Write out the lines from the top of the material through the line with "Task: Click the Add filament icon", exactly and with nothing added.

#### DATASET EXCERPTS:
########################################

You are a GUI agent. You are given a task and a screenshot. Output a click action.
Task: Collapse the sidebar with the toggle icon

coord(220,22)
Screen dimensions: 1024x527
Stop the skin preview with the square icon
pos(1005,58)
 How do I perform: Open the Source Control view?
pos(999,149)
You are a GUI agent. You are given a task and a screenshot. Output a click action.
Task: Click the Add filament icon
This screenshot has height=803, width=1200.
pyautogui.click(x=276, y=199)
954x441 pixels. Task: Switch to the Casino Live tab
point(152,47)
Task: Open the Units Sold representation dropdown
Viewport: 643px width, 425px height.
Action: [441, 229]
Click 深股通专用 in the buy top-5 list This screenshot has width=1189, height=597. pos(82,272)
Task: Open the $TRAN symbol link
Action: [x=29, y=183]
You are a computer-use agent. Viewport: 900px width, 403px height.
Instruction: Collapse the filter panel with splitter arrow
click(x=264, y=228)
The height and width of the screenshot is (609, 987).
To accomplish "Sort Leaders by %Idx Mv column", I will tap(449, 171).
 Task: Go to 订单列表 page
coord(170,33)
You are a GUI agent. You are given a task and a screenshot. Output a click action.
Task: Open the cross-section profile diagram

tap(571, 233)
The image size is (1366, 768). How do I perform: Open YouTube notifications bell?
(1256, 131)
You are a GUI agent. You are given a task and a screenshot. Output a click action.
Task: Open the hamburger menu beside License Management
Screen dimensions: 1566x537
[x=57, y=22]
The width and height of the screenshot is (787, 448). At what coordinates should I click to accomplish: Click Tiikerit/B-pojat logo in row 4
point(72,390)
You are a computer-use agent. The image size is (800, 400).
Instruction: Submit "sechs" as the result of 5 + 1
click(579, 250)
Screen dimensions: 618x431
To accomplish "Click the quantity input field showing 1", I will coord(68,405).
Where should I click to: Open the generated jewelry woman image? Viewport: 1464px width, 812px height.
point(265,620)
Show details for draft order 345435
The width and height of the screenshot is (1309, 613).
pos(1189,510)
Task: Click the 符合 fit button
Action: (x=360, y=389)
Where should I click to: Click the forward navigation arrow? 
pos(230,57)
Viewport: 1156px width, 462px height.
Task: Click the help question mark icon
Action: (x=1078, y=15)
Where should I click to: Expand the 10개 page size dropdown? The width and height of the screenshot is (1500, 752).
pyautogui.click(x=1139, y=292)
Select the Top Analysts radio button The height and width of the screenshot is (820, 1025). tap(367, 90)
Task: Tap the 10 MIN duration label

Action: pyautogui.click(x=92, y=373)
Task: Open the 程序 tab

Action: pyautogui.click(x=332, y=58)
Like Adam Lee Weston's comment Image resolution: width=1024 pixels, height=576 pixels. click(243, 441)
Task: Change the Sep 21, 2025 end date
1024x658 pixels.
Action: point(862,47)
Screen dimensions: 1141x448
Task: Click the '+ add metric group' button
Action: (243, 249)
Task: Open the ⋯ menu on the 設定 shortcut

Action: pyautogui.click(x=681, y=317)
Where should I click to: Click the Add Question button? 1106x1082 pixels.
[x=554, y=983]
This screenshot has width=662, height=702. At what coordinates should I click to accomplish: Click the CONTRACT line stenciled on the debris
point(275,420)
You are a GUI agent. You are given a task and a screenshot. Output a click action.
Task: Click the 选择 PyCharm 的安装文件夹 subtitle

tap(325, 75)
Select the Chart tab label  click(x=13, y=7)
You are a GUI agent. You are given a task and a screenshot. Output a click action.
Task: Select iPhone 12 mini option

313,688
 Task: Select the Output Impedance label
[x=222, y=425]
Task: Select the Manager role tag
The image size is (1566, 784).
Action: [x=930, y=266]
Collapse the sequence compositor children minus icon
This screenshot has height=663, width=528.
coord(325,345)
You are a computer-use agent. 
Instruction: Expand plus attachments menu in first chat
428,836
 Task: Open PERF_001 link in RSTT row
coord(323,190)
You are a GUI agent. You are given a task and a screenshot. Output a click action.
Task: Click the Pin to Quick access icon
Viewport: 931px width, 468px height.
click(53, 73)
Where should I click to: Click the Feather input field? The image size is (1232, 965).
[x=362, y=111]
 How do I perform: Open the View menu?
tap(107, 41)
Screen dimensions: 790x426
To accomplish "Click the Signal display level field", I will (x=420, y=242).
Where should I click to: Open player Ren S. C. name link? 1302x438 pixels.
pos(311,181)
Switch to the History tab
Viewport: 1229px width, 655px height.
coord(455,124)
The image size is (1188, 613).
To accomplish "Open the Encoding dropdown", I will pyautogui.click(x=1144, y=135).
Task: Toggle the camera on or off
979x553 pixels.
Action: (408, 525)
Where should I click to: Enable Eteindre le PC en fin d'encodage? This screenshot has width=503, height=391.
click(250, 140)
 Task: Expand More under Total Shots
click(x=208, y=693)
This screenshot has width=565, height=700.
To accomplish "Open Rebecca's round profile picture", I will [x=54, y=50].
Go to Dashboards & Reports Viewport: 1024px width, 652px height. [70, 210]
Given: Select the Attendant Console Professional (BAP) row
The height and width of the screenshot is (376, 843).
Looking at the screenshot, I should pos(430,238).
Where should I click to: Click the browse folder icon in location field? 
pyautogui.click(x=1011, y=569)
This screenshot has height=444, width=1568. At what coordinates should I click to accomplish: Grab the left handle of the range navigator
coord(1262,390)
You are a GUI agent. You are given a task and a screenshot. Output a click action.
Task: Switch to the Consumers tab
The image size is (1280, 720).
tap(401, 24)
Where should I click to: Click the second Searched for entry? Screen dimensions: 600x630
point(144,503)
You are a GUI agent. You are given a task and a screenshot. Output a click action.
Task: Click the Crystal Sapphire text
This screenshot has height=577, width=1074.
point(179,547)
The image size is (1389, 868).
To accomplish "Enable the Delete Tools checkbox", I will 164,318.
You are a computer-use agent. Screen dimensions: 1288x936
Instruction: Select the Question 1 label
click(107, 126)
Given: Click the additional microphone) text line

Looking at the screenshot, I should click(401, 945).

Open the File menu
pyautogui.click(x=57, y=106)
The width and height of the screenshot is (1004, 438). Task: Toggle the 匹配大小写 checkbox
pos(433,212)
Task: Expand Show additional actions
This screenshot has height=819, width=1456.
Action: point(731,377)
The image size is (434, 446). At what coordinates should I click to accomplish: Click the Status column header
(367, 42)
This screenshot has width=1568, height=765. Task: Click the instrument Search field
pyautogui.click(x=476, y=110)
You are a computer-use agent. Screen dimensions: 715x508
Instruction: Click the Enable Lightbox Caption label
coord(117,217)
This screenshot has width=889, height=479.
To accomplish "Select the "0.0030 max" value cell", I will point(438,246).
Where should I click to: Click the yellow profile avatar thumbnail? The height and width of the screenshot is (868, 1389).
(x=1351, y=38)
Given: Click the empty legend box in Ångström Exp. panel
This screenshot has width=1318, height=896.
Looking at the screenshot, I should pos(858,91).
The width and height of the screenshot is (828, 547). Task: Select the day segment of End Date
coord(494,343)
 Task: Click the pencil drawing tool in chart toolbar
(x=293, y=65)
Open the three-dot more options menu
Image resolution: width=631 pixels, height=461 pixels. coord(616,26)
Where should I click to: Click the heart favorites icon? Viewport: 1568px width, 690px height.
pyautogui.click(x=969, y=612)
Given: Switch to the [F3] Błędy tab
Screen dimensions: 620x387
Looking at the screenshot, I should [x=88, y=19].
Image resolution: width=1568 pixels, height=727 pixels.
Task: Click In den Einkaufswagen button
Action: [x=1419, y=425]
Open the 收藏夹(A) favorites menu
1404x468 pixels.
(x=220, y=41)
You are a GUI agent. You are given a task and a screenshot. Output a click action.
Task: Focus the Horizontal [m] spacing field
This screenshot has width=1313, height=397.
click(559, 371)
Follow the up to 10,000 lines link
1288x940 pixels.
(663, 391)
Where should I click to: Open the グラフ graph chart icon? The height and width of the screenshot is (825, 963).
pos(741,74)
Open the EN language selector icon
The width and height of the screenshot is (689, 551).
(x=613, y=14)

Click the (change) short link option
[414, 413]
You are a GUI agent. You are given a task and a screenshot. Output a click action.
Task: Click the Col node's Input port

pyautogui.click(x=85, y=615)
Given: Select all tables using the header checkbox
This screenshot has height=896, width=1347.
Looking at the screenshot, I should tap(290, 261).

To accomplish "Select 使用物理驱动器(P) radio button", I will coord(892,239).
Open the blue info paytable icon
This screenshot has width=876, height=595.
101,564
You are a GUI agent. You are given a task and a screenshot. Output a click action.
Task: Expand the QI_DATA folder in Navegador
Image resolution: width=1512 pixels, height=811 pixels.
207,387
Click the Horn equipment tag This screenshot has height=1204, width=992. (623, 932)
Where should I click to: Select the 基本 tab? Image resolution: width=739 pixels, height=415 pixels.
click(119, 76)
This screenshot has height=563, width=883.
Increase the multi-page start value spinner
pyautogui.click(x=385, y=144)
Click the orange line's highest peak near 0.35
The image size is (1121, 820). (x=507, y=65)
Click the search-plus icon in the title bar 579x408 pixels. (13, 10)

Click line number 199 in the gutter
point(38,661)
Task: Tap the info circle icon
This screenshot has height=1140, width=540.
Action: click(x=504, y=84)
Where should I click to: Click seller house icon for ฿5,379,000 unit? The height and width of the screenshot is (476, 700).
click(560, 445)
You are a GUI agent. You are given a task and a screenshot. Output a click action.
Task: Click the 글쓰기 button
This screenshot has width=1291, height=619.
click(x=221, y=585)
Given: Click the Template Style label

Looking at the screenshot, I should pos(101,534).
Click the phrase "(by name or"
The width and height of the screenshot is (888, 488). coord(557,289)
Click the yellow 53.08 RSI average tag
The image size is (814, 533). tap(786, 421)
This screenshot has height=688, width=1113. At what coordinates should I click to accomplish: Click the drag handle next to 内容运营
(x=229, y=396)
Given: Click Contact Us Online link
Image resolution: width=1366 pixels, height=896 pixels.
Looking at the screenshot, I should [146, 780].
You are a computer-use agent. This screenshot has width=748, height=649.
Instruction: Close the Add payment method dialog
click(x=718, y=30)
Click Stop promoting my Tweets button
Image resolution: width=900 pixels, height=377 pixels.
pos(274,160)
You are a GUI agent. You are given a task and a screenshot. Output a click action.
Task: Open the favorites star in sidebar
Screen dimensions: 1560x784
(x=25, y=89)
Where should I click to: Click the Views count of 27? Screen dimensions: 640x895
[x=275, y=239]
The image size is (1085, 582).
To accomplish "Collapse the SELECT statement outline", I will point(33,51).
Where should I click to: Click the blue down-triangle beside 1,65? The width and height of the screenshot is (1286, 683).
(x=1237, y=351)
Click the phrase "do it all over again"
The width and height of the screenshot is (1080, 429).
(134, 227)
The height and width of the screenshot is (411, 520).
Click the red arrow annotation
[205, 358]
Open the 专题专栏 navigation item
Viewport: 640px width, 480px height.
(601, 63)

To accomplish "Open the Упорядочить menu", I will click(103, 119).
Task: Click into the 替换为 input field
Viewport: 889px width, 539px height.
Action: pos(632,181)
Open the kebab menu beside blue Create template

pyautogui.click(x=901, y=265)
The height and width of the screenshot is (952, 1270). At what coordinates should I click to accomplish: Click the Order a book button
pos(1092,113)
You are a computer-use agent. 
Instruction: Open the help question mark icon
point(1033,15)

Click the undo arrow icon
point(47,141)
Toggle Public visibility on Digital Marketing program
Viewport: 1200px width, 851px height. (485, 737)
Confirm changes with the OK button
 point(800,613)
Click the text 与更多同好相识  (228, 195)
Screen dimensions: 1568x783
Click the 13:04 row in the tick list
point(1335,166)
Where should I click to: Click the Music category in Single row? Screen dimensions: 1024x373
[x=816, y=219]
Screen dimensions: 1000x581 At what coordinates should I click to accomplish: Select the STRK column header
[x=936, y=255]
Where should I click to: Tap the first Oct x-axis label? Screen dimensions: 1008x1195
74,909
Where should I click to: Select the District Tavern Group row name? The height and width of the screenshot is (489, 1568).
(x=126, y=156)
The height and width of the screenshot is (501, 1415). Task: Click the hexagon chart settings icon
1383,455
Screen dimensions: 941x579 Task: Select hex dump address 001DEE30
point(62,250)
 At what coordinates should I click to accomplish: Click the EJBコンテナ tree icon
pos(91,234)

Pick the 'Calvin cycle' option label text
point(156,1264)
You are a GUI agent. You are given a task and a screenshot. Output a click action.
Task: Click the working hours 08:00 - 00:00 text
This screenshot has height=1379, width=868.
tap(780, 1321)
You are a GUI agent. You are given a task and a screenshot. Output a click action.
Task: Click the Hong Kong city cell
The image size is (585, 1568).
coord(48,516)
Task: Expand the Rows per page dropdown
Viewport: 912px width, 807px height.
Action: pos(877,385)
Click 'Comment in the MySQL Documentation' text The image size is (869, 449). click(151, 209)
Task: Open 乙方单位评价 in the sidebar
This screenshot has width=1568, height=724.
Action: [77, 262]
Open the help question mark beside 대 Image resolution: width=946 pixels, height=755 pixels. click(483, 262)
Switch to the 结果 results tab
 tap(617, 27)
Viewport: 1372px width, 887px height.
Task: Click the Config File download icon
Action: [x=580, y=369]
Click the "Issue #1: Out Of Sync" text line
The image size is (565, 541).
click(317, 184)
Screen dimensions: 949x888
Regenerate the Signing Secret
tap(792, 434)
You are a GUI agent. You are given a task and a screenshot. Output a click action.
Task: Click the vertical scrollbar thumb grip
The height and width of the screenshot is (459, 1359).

########################################

#### SOLUTION TO THIS EXERCISE:
You are a GUI agent. You are given a task and a screenshot. Output a click action.
Task: Collapse the sidebar with the toggle icon

coord(220,22)
Screen dimensions: 1024x527
Stop the skin preview with the square icon
pos(1005,58)
 How do I perform: Open the Source Control view?
pos(999,149)
You are a GUI agent. You are given a task and a screenshot. Output a click action.
Task: Click the Add filament icon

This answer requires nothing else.